A few years ago I watched a docudrama on TV that had a family trying to escape a city due to a pandemic. The family survived for a period of time however the husband ended up dying in the end. From what? A small cut that became infected and with no antibiotics spread quickly and eventually led to his death. Yes it is a TV show but the very same thing WILL occur if modern medical treatments become unavailable.
That is unless you prepare for it.
#5. Fully Stocked First Aid Kit – I am not referring to a $10 kit you get at Wally-World. This should be a complete kit with lots of band-aids, gauze, as well as a variety of medicines such as aspirin and ibuprofen. This is a general purpose kit and provide for a variety of non-emergency needs.
NOTE: Regardless of the kit place extra triple antibiotic ointment, anti-diarrheal, ibuprofen, Benadryl, hydrocortisone cream, etc.

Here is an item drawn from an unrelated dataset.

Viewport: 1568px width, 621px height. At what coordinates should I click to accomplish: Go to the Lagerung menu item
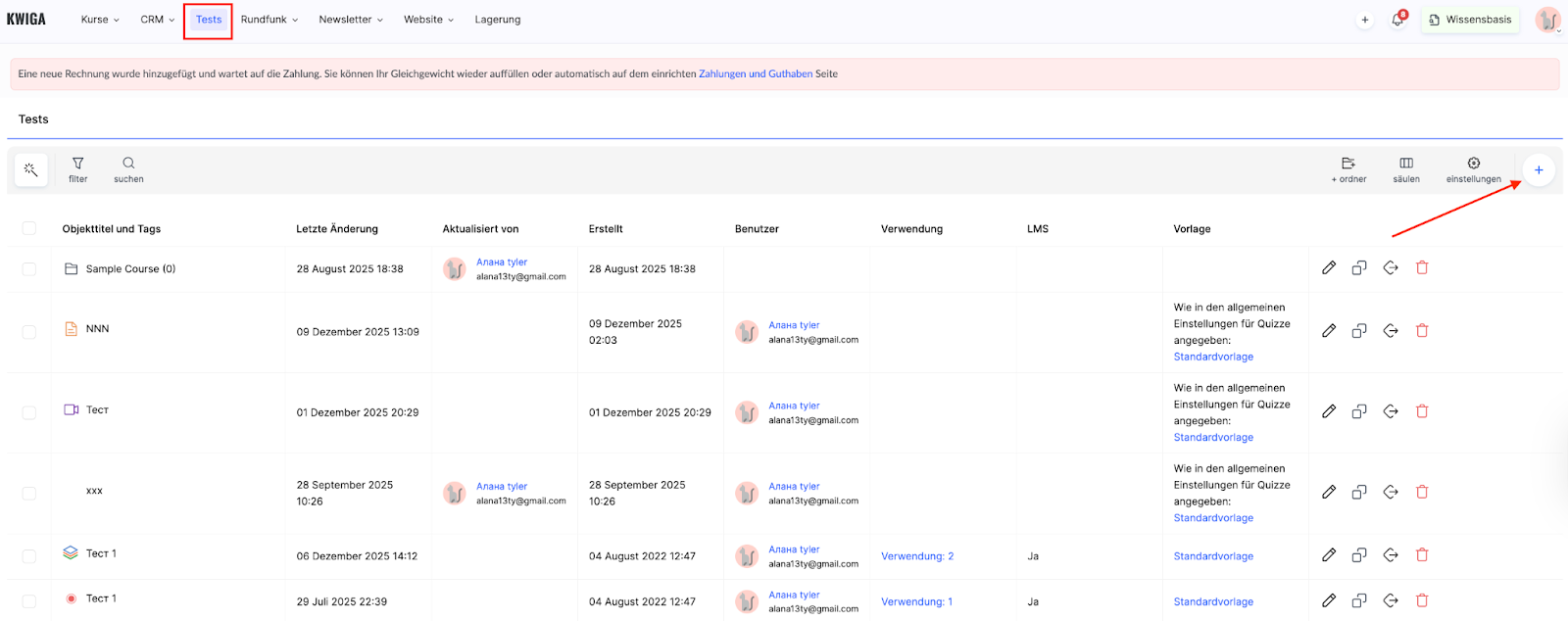point(498,20)
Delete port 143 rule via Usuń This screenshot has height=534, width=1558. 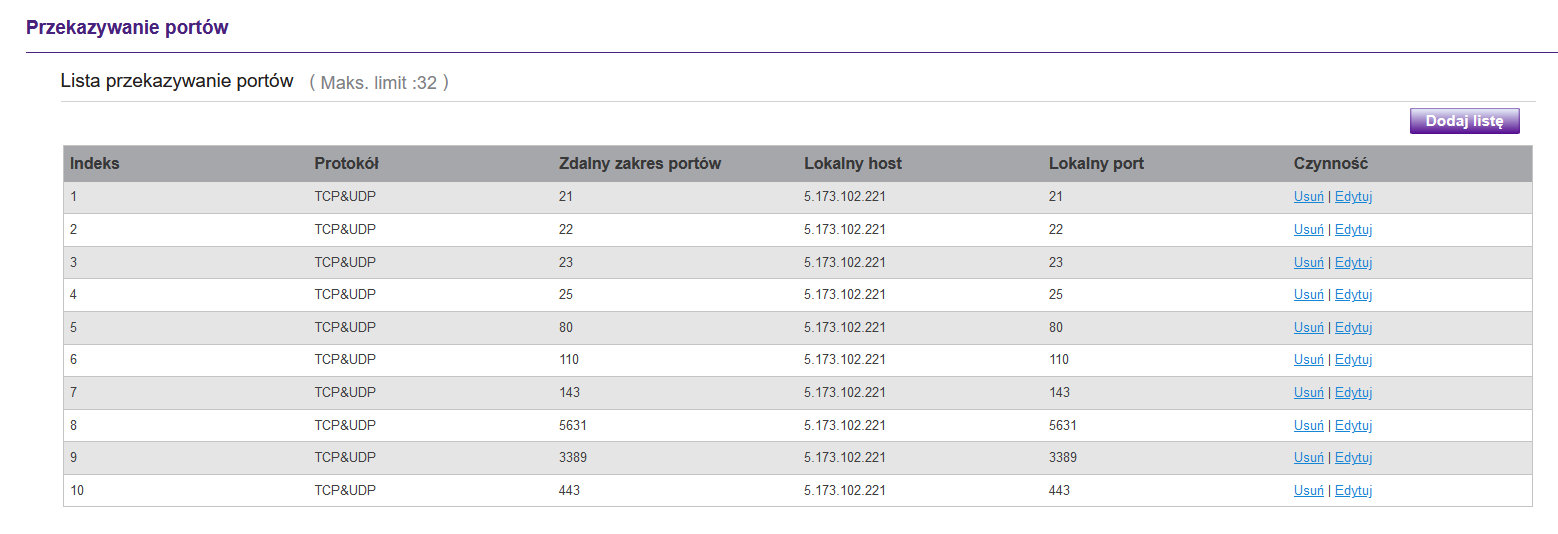pos(1308,393)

#4. Multi-symptom Cold/Flu Medicine – A variety cold and flu medicines should be put back. Imagine the kids catching something and generating bad coughs and all you can say it…“It will pass with some time.” These medicines could be a huge morale booster as symptoms improve. Sore throats and stuffed up nasal passages are more than just a nuisance – they are distracting. That distraction could be a huge problem for someone hunting or on patrol.
#3. Compression Bandages – Compression bandages have a multitude of uses but are especially useful for controlling bleeding.
#1. Medical Necessity Prescriptions – There is not much use of storing food and water to survive an extended period of time and then keel over due to not having filled your latest prescription. I know it can be tough to just buy extra meds as doctors and pharmacies are very controlling over dosages and amounts prescribed. There are ways to accomplish putting back extra meds for when a time arrives when access to getting scripts filled is unavailable.
I am not a doctor and I suggest you DO NOT take my advice when it comes to medical issues. With that said depending on what the meds are for it is not uncommon for people to stock up by either skipping a dose – or reducing the dose by 24% – 50%. If this is done periodically over time it can add up to having weeks or months of extra medications put back.
If you have an understanding doctor and you tell him that you are struggling to pay for the meds he may overwrite the prescription by a certain amount to give you a larger supply for the same money.
When it comes to medical supplies – such as syringes – multiple uses are possible. OK – don’t freak out on me the reality is if things are kept sterile some items can be used more than once. In the case of a syringe each time the needle penetrates the skin it become less sharp. Each subsequent use causes more damage on the insert and thus more painful as well as opportunity for an infection. Using a needle twice instead of once could provide an opportunity to stockpile. I’ll say it again – I am not a doctor and I urge you not to accept any medical advice from me. Make your own decisions.